I miss the days of VB6 and creating a GUI in drag-and-drop, aligning
everything, and then double clicking each component to add add the default
event handler. Occasionally I didn't want the default event handler, so I'd
pick another one. Done!

I feel like with VB6 (and similar tools of the era), it was straightforward -
I knew if I wanted to set the Label of Button1 programmatically as the window
opened, I'd create a Window1.OnLoad method, and set Button1.Label to whatever
I wanted... Doing this on Android will entail reading about the opinionated
Android lifecycle model, which seems a good way of the OS forcing Devs to
handle tasks that any sane OS should (i.e. handling loading, suspending and
resumption of the app...) That should be given to me by the platform as a
default! Overrideable if needed. Why must I totally redraw everything if the
user rotates their phone? Can't I get shown 2 templates when I draw my UI, and
make the landscape one a copy of the portrait, with some common sense
adjustments (horizontal list view rather than vertical)? Then I wouldn't have
to save and restore all state if the user jostles the device!

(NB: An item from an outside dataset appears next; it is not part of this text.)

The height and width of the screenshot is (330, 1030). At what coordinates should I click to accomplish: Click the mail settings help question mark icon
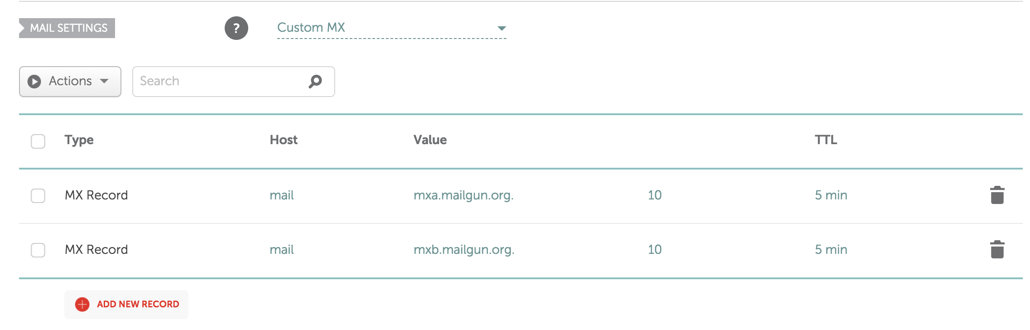click(236, 28)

To your point about login, absolutely - if there was a simple Login View (I
believe I recall one in VB6, just saying...) it would probably reduce a whole
host of security issues from Devs doing it wrongly and logging credentials to
places they don't belong, or putting them places they shouldn't be. It just
seems crazy that for such dense and weighty platforms, we don't get any of
this functionality included properly by the OS!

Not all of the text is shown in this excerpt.